(Exercise directions) Print every record below exactly as it stands.

Listed records section start

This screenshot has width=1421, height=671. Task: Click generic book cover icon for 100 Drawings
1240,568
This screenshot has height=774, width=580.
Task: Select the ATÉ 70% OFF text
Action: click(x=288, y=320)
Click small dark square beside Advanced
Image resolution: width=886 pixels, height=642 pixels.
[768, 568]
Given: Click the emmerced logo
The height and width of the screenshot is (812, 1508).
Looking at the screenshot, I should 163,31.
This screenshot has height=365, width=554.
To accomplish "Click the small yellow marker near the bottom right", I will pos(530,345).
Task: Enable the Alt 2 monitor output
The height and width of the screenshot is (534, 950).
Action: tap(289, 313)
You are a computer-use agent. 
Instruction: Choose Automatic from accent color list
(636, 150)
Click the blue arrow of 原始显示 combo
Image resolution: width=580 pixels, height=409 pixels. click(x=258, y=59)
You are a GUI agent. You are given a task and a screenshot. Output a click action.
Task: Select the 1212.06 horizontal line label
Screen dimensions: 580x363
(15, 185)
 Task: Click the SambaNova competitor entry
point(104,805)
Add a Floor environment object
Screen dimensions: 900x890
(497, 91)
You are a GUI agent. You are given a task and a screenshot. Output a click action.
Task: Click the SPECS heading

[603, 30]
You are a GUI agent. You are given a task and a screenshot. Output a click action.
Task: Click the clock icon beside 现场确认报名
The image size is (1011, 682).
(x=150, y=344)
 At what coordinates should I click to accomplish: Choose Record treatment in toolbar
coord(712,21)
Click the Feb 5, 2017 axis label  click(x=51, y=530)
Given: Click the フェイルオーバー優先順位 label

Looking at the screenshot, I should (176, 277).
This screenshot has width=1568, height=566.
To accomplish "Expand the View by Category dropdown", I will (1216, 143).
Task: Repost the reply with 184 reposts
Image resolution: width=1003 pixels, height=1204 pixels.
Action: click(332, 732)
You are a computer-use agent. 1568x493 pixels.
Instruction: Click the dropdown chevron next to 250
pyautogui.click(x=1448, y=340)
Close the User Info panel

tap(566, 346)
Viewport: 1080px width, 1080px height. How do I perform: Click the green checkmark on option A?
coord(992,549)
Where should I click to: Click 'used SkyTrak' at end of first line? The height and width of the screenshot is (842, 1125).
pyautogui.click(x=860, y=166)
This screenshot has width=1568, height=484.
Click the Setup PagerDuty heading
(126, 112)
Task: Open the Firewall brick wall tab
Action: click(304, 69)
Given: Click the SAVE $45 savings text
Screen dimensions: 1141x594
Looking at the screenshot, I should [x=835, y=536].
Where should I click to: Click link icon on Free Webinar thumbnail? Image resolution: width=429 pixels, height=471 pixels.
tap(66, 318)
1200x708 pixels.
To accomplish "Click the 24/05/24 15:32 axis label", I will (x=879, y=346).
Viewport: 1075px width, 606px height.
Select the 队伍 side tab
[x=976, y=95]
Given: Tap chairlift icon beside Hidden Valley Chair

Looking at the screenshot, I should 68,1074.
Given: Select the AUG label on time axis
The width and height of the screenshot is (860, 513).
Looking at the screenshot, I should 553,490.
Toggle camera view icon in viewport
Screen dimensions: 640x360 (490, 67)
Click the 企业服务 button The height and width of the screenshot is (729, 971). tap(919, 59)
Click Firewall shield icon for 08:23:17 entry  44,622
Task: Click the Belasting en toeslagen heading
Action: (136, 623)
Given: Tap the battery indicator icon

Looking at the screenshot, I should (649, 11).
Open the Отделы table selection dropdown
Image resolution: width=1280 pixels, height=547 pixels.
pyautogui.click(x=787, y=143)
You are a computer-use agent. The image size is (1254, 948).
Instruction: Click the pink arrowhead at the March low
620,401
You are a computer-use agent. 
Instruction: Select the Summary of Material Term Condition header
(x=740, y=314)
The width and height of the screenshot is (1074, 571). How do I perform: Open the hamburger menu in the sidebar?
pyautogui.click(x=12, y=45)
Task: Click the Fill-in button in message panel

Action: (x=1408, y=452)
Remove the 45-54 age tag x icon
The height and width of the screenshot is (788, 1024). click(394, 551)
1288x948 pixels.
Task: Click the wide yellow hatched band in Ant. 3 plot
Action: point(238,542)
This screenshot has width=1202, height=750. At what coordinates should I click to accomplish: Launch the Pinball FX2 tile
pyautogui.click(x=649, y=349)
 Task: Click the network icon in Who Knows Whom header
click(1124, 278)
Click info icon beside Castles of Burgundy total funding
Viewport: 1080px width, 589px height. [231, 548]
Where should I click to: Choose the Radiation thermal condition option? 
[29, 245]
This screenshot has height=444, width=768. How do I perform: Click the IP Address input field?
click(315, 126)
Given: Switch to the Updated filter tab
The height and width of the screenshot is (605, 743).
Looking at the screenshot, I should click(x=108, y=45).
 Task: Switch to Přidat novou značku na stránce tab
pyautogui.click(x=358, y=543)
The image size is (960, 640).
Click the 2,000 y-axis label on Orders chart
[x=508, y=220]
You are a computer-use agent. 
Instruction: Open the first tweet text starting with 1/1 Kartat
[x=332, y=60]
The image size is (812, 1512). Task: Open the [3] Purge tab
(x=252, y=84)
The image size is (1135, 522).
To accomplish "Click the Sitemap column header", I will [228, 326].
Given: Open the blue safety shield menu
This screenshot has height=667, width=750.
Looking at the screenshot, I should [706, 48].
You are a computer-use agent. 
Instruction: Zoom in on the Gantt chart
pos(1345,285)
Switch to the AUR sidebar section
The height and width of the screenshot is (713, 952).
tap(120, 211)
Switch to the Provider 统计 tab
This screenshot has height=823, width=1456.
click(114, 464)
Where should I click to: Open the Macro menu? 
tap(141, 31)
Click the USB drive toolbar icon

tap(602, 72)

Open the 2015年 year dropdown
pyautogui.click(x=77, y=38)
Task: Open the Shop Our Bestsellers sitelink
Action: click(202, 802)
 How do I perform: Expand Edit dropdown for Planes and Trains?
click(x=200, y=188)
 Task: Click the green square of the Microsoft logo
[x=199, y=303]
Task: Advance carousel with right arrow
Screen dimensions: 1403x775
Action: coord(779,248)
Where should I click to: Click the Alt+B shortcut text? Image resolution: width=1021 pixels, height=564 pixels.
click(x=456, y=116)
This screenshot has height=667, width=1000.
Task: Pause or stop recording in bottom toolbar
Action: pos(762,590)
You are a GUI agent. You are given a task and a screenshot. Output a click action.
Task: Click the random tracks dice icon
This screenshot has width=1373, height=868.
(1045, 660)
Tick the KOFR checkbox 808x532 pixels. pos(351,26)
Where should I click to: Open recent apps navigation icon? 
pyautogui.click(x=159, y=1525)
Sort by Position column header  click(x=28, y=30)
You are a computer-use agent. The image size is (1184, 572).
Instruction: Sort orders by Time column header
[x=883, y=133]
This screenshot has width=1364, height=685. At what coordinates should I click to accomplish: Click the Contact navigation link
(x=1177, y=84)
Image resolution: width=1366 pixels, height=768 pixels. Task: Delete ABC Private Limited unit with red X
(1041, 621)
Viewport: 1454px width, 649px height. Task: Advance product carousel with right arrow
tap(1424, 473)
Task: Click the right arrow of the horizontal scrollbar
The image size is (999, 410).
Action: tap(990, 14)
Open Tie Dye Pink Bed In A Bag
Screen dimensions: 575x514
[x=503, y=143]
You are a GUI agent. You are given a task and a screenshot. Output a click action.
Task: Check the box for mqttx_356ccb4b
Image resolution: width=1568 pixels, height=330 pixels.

Listed records section end

(Written reply)
This screenshot has width=1421, height=671. Task: Click generic book cover icon for 100 Drawings
1240,568
This screenshot has height=774, width=580.
Task: Select the ATÉ 70% OFF text
Action: click(x=288, y=320)
Click small dark square beside Advanced
Image resolution: width=886 pixels, height=642 pixels.
[768, 568]
Given: Click the emmerced logo
The height and width of the screenshot is (812, 1508).
Looking at the screenshot, I should 163,31.
This screenshot has height=365, width=554.
To accomplish "Click the small yellow marker near the bottom right", I will pos(530,345).
Task: Enable the Alt 2 monitor output
The height and width of the screenshot is (534, 950).
Action: tap(289, 313)
You are a computer-use agent. 
Instruction: Choose Automatic from accent color list
(636, 150)
Click the blue arrow of 原始显示 combo
Image resolution: width=580 pixels, height=409 pixels. click(x=258, y=59)
You are a GUI agent. You are given a task and a screenshot. Output a click action.
Task: Select the 1212.06 horizontal line label
Screen dimensions: 580x363
(15, 185)
 Task: Click the SambaNova competitor entry
point(104,805)
Add a Floor environment object
Screen dimensions: 900x890
(497, 91)
You are a GUI agent. You are given a task and a screenshot. Output a click action.
Task: Click the SPECS heading

[603, 30]
You are a GUI agent. You are given a task and a screenshot. Output a click action.
Task: Click the clock icon beside 现场确认报名
The image size is (1011, 682).
(x=150, y=344)
 At what coordinates should I click to accomplish: Choose Record treatment in toolbar
coord(712,21)
Click the Feb 5, 2017 axis label  click(x=51, y=530)
Given: Click the フェイルオーバー優先順位 label

Looking at the screenshot, I should (176, 277).
This screenshot has width=1568, height=566.
To accomplish "Expand the View by Category dropdown", I will (1216, 143).
Task: Repost the reply with 184 reposts
Image resolution: width=1003 pixels, height=1204 pixels.
Action: click(332, 732)
You are a computer-use agent. 1568x493 pixels.
Instruction: Click the dropdown chevron next to 250
pyautogui.click(x=1448, y=340)
Close the User Info panel

tap(566, 346)
Viewport: 1080px width, 1080px height. How do I perform: Click the green checkmark on option A?
coord(992,549)
Where should I click to: Click 'used SkyTrak' at end of first line? The height and width of the screenshot is (842, 1125).
pyautogui.click(x=860, y=166)
This screenshot has width=1568, height=484.
Click the Setup PagerDuty heading
(126, 112)
Task: Open the Firewall brick wall tab
Action: click(304, 69)
Given: Click the SAVE $45 savings text
Screen dimensions: 1141x594
Looking at the screenshot, I should [x=835, y=536].
Where should I click to: Click link icon on Free Webinar thumbnail? Image resolution: width=429 pixels, height=471 pixels.
tap(66, 318)
1200x708 pixels.
To accomplish "Click the 24/05/24 15:32 axis label", I will (x=879, y=346).
Viewport: 1075px width, 606px height.
Select the 队伍 side tab
[x=976, y=95]
Given: Tap chairlift icon beside Hidden Valley Chair

Looking at the screenshot, I should 68,1074.
Given: Select the AUG label on time axis
The width and height of the screenshot is (860, 513).
Looking at the screenshot, I should 553,490.
Toggle camera view icon in viewport
Screen dimensions: 640x360 (490, 67)
Click the 企业服务 button The height and width of the screenshot is (729, 971). tap(919, 59)
Click Firewall shield icon for 08:23:17 entry  44,622
Task: Click the Belasting en toeslagen heading
Action: (136, 623)
Given: Tap the battery indicator icon

Looking at the screenshot, I should (649, 11).
Open the Отделы table selection dropdown
Image resolution: width=1280 pixels, height=547 pixels.
pyautogui.click(x=787, y=143)
You are a computer-use agent. The image size is (1254, 948).
Instruction: Click the pink arrowhead at the March low
620,401
You are a computer-use agent. 
Instruction: Select the Summary of Material Term Condition header
(x=740, y=314)
The width and height of the screenshot is (1074, 571). How do I perform: Open the hamburger menu in the sidebar?
pyautogui.click(x=12, y=45)
Task: Click the Fill-in button in message panel

Action: (x=1408, y=452)
Remove the 45-54 age tag x icon
The height and width of the screenshot is (788, 1024). click(394, 551)
1288x948 pixels.
Task: Click the wide yellow hatched band in Ant. 3 plot
Action: point(238,542)
This screenshot has width=1202, height=750. At what coordinates should I click to accomplish: Launch the Pinball FX2 tile
pyautogui.click(x=649, y=349)
 Task: Click the network icon in Who Knows Whom header
click(1124, 278)
Click info icon beside Castles of Burgundy total funding
Viewport: 1080px width, 589px height. [231, 548]
Where should I click to: Choose the Radiation thermal condition option? 
[29, 245]
This screenshot has height=444, width=768. How do I perform: Click the IP Address input field?
click(315, 126)
Given: Switch to the Updated filter tab
The height and width of the screenshot is (605, 743).
Looking at the screenshot, I should click(x=108, y=45).
 Task: Switch to Přidat novou značku na stránce tab
pyautogui.click(x=358, y=543)
The image size is (960, 640).
Click the 2,000 y-axis label on Orders chart
[x=508, y=220]
You are a computer-use agent. 
Instruction: Open the first tweet text starting with 1/1 Kartat
[x=332, y=60]
The image size is (812, 1512). Task: Open the [3] Purge tab
(x=252, y=84)
The image size is (1135, 522).
To accomplish "Click the Sitemap column header", I will [228, 326].
Given: Open the blue safety shield menu
This screenshot has height=667, width=750.
Looking at the screenshot, I should [706, 48].
You are a computer-use agent. 
Instruction: Zoom in on the Gantt chart
pos(1345,285)
Switch to the AUR sidebar section
The height and width of the screenshot is (713, 952).
tap(120, 211)
Switch to the Provider 统计 tab
This screenshot has height=823, width=1456.
click(114, 464)
Where should I click to: Open the Macro menu? 
tap(141, 31)
Click the USB drive toolbar icon

tap(602, 72)

Open the 2015年 year dropdown
pyautogui.click(x=77, y=38)
Task: Open the Shop Our Bestsellers sitelink
Action: click(202, 802)
 How do I perform: Expand Edit dropdown for Planes and Trains?
click(x=200, y=188)
 Task: Click the green square of the Microsoft logo
[x=199, y=303]
Task: Advance carousel with right arrow
Screen dimensions: 1403x775
Action: coord(779,248)
Where should I click to: Click the Alt+B shortcut text? Image resolution: width=1021 pixels, height=564 pixels.
click(x=456, y=116)
This screenshot has height=667, width=1000.
Task: Pause or stop recording in bottom toolbar
Action: pos(762,590)
You are a GUI agent. You are given a task and a screenshot. Output a click action.
Task: Click the random tracks dice icon
This screenshot has width=1373, height=868.
(1045, 660)
Tick the KOFR checkbox 808x532 pixels. pos(351,26)
Where should I click to: Open recent apps navigation icon? 
pyautogui.click(x=159, y=1525)
Sort by Position column header  click(x=28, y=30)
You are a computer-use agent. The image size is (1184, 572).
Instruction: Sort orders by Time column header
[x=883, y=133]
This screenshot has width=1364, height=685. At what coordinates should I click to accomplish: Click the Contact navigation link
(x=1177, y=84)
Image resolution: width=1366 pixels, height=768 pixels. Task: Delete ABC Private Limited unit with red X
(1041, 621)
Viewport: 1454px width, 649px height. Task: Advance product carousel with right arrow
tap(1424, 473)
Task: Click the right arrow of the horizontal scrollbar
The image size is (999, 410).
Action: tap(990, 14)
Open Tie Dye Pink Bed In A Bag
Screen dimensions: 575x514
[x=503, y=143]
You are a GUI agent. You are given a task and a screenshot. Output a click action.
Task: Check the box for mqttx_356ccb4b
Image resolution: width=1568 pixels, height=330 pixels.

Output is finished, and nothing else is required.